Je n'ai rien sçu de la perte de cette maison, qui est très considérable, qu'après le départ de Mr De Trudaine. Il a passé à Ferney quelques jours avec Made de Trudaine et Made d'Invau. Il ne sait pas encor que cette grande maison est tombée, et que le reste est dédaigné par vous. Je ne lui en dirai rien dans mes Lettres; il semblerait que je demanderais du secours au ministère, et assurément je suis bien loin de faire une telle indiscrétion.

Aureste, cet accident n'est pas le seul qui me soit arrivé; il avait été précédé il y a quelques mois, de la chute d'une maisonette voisine. Me voilà au milieu des débris de toute espèce. J'y comprends les miens de quatre vingt deux ans et demi. Voilà par où il faut que tout finisse. Je souhaitte au héros de Champteloup plus de bonheur dans ses palais. Son âme sera toujours plus inébranlable qu'eux. Je cours à bride abatue au dernier moment de ma vie; je mourrai dans la rage de penser qu'il m'a cru capable d'oublier ses bontés. Cette idée désespérante me poursuit jour et nuit. Je voudrais qu'il sçût qu'il n'y a personne en France plus tendrement attaché que moi à sa personne. Je l'ai toujours révéré, et j'ose dire aimé autant que j'ai détesté la vénalité des charges en tout genre.

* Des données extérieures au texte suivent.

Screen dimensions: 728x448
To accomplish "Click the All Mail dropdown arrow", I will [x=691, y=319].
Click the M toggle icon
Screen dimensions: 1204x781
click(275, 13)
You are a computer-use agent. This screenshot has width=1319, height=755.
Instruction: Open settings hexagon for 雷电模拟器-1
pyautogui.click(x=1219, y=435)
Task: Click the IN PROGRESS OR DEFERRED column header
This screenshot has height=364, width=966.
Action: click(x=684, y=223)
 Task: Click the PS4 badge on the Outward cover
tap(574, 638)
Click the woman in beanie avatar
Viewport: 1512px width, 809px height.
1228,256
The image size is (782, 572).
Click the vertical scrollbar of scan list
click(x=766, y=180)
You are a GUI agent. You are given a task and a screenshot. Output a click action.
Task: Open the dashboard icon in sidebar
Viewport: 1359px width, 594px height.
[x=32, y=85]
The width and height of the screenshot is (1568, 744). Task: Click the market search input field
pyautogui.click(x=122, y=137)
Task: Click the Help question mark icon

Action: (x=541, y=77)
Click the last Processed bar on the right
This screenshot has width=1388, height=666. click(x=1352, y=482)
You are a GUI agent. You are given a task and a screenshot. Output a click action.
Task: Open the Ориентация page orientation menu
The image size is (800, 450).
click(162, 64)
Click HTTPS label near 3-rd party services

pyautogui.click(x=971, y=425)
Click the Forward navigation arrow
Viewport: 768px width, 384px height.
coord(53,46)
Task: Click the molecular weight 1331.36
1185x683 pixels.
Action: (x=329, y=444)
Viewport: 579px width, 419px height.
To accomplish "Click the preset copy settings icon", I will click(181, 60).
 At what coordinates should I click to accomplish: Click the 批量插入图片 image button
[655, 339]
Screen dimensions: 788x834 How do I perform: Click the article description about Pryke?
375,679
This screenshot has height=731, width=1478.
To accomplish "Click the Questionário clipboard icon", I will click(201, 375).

J'ignore plus que jamais ce qu'on fait et ce qu'on dit à Paris; j'ignore surtout quelles sont vos démarches; si vous allez en Bourgogne voir Monsieur vôtre frère cette année, si vous daignerez vous souvenir de Ferney, si vous viendrez pleurer ou rire avec moi sur les ruines du château de La Tour du Pin. Tout ce que je sais bien c'est que je me regarderai comme un de vos sujets, et que je vous serai toujours fidèle, soit que vous me continuiez vos bontés, soit que vous m'accabliez de votre disgrâce. Soiez papillon, soyez aigle, je serai toujours l'admirateur de vos ailes brillantes.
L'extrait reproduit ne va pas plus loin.